» **REQUIRED WORK**
State the number of lines in the listing that contain "computer". No further words are expected.

» **DATA FOR THIS TASK**
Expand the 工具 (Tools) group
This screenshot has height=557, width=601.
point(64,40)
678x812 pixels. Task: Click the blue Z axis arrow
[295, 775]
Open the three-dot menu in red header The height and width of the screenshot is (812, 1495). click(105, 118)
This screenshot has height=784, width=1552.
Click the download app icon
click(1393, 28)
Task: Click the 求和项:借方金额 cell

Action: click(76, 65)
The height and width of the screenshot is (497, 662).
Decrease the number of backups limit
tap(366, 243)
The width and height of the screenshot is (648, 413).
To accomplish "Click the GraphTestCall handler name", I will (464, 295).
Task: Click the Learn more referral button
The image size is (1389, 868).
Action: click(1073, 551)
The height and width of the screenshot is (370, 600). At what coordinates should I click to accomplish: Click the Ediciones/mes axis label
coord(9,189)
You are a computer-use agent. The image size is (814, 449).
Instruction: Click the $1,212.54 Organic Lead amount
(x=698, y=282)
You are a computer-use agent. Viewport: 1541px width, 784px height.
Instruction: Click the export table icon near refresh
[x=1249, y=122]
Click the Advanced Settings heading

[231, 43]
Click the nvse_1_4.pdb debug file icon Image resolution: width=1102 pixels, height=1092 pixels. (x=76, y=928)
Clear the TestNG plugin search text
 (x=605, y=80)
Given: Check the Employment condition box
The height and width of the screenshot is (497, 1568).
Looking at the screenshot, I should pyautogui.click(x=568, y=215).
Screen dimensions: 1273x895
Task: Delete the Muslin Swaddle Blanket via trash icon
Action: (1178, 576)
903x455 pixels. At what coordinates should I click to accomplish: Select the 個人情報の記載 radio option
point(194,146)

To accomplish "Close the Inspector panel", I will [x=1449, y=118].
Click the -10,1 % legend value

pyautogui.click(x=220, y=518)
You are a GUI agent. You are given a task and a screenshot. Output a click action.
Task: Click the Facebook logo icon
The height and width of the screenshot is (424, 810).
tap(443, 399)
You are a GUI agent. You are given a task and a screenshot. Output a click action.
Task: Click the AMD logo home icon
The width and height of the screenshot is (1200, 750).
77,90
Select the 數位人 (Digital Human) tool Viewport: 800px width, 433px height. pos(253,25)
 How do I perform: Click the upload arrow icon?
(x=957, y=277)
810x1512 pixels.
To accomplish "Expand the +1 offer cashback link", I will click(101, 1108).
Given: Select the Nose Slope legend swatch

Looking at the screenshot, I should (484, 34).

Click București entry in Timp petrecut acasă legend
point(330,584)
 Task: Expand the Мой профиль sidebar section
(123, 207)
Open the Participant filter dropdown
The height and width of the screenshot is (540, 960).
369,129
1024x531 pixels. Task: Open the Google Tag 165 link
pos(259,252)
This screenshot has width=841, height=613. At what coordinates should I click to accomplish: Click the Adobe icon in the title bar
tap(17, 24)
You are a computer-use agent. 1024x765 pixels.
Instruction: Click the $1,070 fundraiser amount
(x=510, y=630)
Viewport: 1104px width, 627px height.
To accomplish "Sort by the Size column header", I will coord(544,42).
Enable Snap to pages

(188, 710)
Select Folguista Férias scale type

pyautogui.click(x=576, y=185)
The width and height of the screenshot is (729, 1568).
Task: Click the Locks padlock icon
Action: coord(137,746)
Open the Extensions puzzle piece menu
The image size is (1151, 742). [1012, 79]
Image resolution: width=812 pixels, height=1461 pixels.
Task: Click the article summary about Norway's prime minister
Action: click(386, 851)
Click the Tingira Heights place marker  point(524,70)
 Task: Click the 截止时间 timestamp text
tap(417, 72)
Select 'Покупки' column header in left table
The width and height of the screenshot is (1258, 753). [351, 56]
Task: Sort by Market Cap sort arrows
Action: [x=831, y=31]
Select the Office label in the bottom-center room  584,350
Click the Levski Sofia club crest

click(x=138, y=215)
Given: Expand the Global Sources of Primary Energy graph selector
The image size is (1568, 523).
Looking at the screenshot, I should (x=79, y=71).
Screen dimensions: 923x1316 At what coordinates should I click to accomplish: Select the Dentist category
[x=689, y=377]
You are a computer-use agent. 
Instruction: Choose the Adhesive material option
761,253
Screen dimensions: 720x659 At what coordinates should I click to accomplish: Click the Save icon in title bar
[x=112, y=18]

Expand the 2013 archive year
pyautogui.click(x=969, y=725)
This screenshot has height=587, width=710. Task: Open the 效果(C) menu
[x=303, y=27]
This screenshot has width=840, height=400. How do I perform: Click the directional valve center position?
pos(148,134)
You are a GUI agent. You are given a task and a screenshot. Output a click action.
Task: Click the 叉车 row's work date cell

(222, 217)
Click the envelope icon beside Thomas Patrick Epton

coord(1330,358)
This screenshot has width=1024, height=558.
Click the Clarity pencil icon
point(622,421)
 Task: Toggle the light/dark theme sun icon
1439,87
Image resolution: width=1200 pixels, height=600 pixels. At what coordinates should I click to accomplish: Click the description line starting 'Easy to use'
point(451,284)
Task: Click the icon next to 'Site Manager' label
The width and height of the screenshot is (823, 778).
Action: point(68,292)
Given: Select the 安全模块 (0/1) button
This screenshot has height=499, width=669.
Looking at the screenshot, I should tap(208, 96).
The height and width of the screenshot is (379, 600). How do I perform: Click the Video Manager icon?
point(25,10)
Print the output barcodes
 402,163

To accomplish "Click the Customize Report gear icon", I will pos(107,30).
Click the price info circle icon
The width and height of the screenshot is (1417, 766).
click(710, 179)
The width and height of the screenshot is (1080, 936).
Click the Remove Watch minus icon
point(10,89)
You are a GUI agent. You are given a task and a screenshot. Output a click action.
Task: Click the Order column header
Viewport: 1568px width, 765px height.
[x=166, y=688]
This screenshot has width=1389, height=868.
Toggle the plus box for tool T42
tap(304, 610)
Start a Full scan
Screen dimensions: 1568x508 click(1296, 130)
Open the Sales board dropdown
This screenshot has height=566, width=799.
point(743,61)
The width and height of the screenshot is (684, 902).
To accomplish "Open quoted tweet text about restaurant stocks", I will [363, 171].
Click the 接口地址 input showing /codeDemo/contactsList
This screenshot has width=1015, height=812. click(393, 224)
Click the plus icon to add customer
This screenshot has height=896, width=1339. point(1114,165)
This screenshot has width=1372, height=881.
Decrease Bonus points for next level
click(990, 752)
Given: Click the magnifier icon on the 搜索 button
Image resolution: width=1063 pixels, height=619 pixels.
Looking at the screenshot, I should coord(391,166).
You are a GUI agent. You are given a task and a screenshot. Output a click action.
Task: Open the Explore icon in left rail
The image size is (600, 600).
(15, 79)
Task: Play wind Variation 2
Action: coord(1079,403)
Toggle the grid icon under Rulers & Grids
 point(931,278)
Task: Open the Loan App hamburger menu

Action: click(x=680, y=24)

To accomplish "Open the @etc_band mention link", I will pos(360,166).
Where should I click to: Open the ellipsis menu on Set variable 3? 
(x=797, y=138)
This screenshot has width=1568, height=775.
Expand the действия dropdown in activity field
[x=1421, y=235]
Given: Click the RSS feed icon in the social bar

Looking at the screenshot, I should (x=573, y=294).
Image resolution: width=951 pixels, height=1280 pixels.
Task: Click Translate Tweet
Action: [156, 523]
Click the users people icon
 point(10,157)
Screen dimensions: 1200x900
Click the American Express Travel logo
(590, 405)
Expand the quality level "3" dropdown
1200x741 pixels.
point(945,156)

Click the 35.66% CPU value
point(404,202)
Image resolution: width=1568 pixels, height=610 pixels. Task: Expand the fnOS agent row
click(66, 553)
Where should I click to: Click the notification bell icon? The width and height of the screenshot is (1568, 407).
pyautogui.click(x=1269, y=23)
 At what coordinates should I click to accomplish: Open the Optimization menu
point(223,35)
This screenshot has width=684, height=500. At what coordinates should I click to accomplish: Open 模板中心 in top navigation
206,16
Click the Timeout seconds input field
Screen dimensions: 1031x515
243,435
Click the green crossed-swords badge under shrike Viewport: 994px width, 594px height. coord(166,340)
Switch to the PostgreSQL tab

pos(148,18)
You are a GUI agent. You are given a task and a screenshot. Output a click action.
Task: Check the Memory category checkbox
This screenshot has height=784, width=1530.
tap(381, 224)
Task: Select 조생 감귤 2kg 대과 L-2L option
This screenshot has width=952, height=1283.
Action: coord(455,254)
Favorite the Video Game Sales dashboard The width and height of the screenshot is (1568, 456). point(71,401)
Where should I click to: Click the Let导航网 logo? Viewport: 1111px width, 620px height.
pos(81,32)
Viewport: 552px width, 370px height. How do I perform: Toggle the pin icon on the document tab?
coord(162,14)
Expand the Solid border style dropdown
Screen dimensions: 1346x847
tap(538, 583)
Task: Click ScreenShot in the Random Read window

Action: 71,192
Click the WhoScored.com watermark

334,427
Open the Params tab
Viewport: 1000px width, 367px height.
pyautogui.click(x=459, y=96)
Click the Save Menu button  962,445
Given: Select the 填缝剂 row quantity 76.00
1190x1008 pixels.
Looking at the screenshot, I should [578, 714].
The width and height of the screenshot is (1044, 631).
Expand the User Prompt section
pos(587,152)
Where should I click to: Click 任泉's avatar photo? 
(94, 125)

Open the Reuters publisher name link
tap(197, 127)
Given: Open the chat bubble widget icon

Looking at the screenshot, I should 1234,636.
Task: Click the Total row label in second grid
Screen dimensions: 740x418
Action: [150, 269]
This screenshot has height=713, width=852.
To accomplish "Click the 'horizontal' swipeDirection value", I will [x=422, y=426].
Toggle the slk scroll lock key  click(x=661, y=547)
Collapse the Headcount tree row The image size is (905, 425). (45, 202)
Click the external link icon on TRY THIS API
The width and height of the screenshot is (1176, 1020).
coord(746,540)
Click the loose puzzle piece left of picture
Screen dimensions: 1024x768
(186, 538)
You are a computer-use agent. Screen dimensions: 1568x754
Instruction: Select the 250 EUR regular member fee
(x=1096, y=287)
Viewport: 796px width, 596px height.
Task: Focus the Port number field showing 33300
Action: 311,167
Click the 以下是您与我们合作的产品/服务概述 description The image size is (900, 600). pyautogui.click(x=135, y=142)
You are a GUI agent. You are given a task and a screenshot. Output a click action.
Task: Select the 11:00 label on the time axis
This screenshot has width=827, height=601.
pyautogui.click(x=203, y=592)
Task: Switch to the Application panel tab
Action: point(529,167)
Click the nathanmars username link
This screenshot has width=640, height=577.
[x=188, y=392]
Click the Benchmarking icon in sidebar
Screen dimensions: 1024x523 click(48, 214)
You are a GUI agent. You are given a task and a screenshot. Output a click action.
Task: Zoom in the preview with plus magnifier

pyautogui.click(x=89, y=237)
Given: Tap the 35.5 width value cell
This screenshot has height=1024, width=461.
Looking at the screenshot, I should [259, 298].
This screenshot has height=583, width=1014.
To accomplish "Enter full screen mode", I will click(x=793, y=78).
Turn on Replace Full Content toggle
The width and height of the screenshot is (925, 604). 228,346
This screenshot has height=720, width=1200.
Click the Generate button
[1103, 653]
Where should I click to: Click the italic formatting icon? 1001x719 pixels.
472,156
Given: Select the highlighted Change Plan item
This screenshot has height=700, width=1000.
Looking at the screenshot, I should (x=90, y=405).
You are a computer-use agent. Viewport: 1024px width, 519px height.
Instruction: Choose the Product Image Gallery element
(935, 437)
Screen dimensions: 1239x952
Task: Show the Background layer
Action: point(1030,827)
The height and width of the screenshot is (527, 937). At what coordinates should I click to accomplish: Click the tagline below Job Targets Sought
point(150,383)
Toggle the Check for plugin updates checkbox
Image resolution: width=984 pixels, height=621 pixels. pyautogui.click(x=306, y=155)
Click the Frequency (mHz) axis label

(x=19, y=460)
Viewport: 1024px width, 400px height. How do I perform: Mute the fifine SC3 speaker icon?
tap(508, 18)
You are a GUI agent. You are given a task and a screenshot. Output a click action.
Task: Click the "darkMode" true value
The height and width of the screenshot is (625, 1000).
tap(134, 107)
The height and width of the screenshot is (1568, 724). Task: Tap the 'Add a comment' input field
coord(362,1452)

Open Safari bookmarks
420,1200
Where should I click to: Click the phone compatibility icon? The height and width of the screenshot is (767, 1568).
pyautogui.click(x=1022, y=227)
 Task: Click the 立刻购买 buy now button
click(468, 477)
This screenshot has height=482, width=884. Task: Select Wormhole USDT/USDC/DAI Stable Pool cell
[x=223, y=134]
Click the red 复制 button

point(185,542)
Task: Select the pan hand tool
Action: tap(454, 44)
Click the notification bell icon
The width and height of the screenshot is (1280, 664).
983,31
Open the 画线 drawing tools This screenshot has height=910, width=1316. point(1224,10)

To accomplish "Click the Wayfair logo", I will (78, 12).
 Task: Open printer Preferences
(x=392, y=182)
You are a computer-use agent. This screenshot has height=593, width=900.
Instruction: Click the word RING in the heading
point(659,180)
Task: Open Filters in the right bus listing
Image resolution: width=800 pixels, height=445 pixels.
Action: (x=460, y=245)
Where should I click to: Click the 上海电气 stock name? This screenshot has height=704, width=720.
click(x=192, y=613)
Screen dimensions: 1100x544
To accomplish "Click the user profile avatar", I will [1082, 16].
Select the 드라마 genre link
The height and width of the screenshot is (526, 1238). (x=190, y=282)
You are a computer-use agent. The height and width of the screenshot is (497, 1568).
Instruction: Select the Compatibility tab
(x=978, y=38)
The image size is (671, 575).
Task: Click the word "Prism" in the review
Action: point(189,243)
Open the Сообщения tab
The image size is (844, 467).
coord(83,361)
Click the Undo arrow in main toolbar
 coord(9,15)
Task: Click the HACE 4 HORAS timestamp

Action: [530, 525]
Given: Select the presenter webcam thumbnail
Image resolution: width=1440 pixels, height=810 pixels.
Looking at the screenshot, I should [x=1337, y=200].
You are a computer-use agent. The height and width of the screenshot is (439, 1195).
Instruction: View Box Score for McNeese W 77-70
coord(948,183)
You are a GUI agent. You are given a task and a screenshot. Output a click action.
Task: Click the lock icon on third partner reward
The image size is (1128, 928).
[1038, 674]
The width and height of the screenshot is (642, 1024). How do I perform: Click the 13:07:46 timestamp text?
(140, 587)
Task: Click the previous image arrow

» **EXPECTED ANSWER**
9